-- begin TEXT SEGMENT --
"Point de vue" translated from French means Perspective or Point of View (as in a Vista or a Look Off.) And the story behind today's Point de Vue includes not only a Zany Cast of Charactets, but Walks and Hikes and Climbs that lead to Lookoffs and somewhere along the way, the makings of an Adventure.
The VHF radio cackled to life in the early hours of morning, "Banyan, Banyan... Amoray." And after we picked up, Dalynn Sing-Songed in her cheerful happy voice, "Are you ready for this morning's walk?"
Dave and I looked at each other for a moment, with a smile and a groan. The idea of fitness is always wonderful to imagine as you visualize the places you will get to along the way. The reality of it moans and groans along with very sweaty and then very sore and achy body parts.
"Not a hike, not a climb, no hills, no UP?" moaned Dave, a little hopefully, "Not even anything Long in Length" he spoke on behalf of his muscles, as he bend-ed to tie his shoelaces in his usual double knotted fashion.
And Glen smiled, as we clambered into their dinghy, and simply said, "Oh dear".
Armed with a map from the kind lady from L'Office de Tourisme, who confirmed we could indeed take the Route de la Maison Blanche towards Rue de la Saline, all the way to Marigot. Then at some point we cross the North-Western part of Terre de Haut, and continue on to take the charted dotted line across the North-Eastern part to Point de Vue Number 2 (Fort Caroline), and then back down to join the main road (Route de Pompierre) towards Pompierre Beach, which was what, a mere 25 minutes from Le Bourg, where we were staring from, so really, just a wee bit of walk to warm up our bodies.
We started in town, where the road forked and we went right, and somewhat up.
We stopped to inhale the scenery, or just perhaps to catch our breath,
(and what a hopping place this must be at night)
And then, what do we find? At the end of the road, at Marigot Bay?
A somewhat hidden path with the usual rocks and boulders that needed clambering, and all painted with the now very familiar yellow circles,
leading Up and Up of course.
"Let's keep going" said Dalynn, as she bounced on, halfway up already, "Let's see where it goes".
-- end TEXT SEGMENT --
-- begin DATA LINES --
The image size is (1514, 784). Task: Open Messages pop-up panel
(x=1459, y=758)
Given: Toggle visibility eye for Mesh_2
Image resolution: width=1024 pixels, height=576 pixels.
-- end DATA LINES --
**GOALS:**
A) Extract the part of the Point de Vue post between "And then, what" and "Up of course.", inclusive.
B) Name every person the Point de Vue post mentions by name.
The material has no connection to the Point de Vue post.

**ANSWERS PROVIDED:**
A)
And then, what do we find? At the end of the road, at Marigot Bay?
A somewhat hidden path with the usual rocks and boulders that needed clambering, and all painted with the now very familiar yellow circles,
leading Up and Up of course.

B) Dalynn, Dave, Glen